Whether the transition from an informal home-based economy to a traditional market demand system will advance social or environmental justice or improve community resilience or quality of life remains to be determined. It is my hope that this dataset will help link several components in the cannabis production system and demonstrate how cannabis policy regimes drive disturbance to land, concealed as compliance requirements. As a scholar I contend that the regulatory regimes governing cannabis businesses in California may drive land use and land cover change (LULCC) in a way that not only impacts agricultural practice, it forces operators to build structures as a compliance mechanism to earn a license.

Initial assessment of historic building records shows that prior to legal cannabis, a hoop house structure for agricultural products did not require a permit. If you grow strawberries or other crops, you still do not need a permit today. From 2017-2022 Mendocino County cannabis cultivators spent approximately $600,000 to permit hoop houses and $9.4 million in greenhouses of which a fraction contributes to county revenues. Now imagine an equitable system where other agricultural products require building permits for ancillary structures like cannabis. How much greater would revenues in remote rural areas be?

References

[1] Kavousi, Parisa, Taylor Giamo, Gwen Arnold, Mateo Alliende, Elisabeth Huynh, Jaclyn Lea, Rachel Lucine, Alexandria Tillett Miller, Alana Webre, and Aneka Yee. 2022. “What Do We Know About Opportunities and Challenges for Localities from Cannabis Legalization?” Review of Policy Research 39 (2): 143–69.

[2] Oldfield, Karen, Sean Evans, Irene Braithwaite, and Giles Newton-Howes. 2022. “Don’t Make a Hash of It! A Thematic Review of the Literature Relating to Outcomes of Cannabis Regulatory Change.” Drugs: Education, Prevention and Policy 29 (5): 439–50.

[3] Sevigny, EL, Pacula, RL, Aloe, AM, Medhin, DN, Greathouse, J. 2021. “PROTOCOL: The Effects of Cannabis Liberalization Laws on Health, Safety, and Socioeconomic Outcomes: An Evidence and Gap Map.” Campbell systematic reviews, 17(1), e1137.
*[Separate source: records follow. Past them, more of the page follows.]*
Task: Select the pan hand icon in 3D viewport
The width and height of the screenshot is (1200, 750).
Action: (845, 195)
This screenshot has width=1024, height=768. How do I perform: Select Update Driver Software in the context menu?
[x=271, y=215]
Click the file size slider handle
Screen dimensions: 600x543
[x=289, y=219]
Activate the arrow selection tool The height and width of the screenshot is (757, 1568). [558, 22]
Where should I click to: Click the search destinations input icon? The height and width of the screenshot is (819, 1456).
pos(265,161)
[4] Wilson, Houston, Hekia Bodwitch, Jennifer Carah, Kent Daane, Christy Getz, Theodore E. Grantham, and van Butsic. 2019. “First Known Survey of Cannabis Production Practices in California.” Calif Agr 73 (3): 119–27.

[5] Christopher Dillis, Connor McIntee, Van Butsic, Lance Le, Kason Grady, Theodore Grantham, (2020). “Water storage and irrigation practices for cannabis drive seasonal patterns of water extraction and use in Northern California.” Journal of Environmental Management, 272.